Exercise objective
Each entry below must be repeated word for word.

Stored records
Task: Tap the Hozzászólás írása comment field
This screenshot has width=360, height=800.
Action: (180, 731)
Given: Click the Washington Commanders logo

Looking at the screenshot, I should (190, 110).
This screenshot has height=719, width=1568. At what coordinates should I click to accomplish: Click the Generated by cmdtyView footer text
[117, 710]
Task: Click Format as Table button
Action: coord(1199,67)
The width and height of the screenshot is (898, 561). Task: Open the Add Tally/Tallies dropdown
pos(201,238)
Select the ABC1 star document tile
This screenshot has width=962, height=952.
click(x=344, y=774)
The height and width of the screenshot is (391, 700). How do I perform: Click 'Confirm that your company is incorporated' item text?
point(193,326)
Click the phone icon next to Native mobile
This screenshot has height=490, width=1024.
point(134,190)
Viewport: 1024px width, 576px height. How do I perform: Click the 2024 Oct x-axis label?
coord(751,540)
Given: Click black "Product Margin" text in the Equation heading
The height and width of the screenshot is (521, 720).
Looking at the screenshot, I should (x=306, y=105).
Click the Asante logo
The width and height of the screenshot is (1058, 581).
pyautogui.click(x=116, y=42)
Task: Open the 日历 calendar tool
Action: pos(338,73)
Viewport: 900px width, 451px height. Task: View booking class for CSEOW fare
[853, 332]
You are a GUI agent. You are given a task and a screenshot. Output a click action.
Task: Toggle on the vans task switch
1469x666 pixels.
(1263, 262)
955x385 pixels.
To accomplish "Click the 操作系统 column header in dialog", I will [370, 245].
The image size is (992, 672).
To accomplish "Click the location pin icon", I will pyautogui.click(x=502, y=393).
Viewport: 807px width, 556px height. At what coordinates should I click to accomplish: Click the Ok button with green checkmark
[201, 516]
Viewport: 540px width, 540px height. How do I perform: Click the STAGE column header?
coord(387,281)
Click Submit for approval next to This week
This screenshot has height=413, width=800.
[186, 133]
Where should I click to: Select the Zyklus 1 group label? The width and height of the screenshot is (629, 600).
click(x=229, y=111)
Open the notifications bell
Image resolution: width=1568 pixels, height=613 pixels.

Answer section
Task: Tap the Hozzászólás írása comment field
This screenshot has width=360, height=800.
Action: (180, 731)
Given: Click the Washington Commanders logo

Looking at the screenshot, I should (190, 110).
This screenshot has height=719, width=1568. At what coordinates should I click to accomplish: Click the Generated by cmdtyView footer text
[117, 710]
Task: Click Format as Table button
Action: coord(1199,67)
The width and height of the screenshot is (898, 561). Task: Open the Add Tally/Tallies dropdown
pos(201,238)
Select the ABC1 star document tile
This screenshot has width=962, height=952.
click(x=344, y=774)
The height and width of the screenshot is (391, 700). How do I perform: Click 'Confirm that your company is incorporated' item text?
point(193,326)
Click the phone icon next to Native mobile
This screenshot has height=490, width=1024.
point(134,190)
Viewport: 1024px width, 576px height. How do I perform: Click the 2024 Oct x-axis label?
coord(751,540)
Given: Click black "Product Margin" text in the Equation heading
The height and width of the screenshot is (521, 720).
Looking at the screenshot, I should (x=306, y=105).
Click the Asante logo
The width and height of the screenshot is (1058, 581).
pyautogui.click(x=116, y=42)
Task: Open the 日历 calendar tool
Action: pos(338,73)
Viewport: 900px width, 451px height. Task: View booking class for CSEOW fare
[853, 332]
You are a GUI agent. You are given a task and a screenshot. Output a click action.
Task: Toggle on the vans task switch
1469x666 pixels.
(1263, 262)
955x385 pixels.
To accomplish "Click the 操作系统 column header in dialog", I will [370, 245].
The image size is (992, 672).
To accomplish "Click the location pin icon", I will pyautogui.click(x=502, y=393).
Viewport: 807px width, 556px height. At what coordinates should I click to accomplish: Click the Ok button with green checkmark
[201, 516]
Viewport: 540px width, 540px height. How do I perform: Click the STAGE column header?
coord(387,281)
Click Submit for approval next to This week
This screenshot has height=413, width=800.
[186, 133]
Where should I click to: Select the Zyklus 1 group label? The width and height of the screenshot is (629, 600).
click(x=229, y=111)
Open the notifications bell
Image resolution: width=1568 pixels, height=613 pixels.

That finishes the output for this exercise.